(Collected data)
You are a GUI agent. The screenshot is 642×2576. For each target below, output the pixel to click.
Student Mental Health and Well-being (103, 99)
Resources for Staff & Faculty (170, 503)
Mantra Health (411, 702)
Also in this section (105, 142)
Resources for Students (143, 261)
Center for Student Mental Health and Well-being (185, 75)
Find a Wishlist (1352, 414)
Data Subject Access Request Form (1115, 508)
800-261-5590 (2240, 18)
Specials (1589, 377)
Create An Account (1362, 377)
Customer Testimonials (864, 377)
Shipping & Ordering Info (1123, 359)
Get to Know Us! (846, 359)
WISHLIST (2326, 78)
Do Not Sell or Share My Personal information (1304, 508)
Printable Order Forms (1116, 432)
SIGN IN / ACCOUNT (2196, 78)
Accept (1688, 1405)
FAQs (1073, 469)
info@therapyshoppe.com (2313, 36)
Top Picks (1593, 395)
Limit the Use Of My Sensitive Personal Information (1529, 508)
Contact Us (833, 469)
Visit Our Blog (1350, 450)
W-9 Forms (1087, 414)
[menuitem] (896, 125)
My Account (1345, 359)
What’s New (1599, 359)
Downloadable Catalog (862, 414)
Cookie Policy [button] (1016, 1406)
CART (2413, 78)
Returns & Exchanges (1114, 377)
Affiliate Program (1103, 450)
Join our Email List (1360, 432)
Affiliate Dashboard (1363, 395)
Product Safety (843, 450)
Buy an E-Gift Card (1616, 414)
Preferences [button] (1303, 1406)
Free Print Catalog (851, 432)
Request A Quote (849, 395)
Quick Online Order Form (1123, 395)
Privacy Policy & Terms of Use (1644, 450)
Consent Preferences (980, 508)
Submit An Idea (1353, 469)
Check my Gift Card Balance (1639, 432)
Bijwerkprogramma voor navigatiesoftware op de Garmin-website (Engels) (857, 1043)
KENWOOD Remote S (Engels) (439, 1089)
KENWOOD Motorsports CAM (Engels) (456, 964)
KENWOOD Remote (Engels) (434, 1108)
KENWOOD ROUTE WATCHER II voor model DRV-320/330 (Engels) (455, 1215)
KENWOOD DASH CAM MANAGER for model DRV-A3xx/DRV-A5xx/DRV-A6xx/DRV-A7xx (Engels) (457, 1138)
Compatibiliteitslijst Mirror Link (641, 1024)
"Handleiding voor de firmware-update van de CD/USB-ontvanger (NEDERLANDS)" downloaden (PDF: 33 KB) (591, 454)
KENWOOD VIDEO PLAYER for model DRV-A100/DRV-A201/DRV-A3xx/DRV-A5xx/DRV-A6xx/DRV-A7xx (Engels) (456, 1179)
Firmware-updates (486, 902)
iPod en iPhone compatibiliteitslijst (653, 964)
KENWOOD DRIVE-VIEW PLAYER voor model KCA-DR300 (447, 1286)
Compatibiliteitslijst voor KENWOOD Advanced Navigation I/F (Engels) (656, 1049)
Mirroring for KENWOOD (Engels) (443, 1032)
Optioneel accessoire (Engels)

Exercise goal:
Look through the entries for lines containing the word "Policy" and return each one.

Solved exercise:
Cookie Policy [button] (1016, 1406)
Privacy Policy & Terms of Use (1644, 450)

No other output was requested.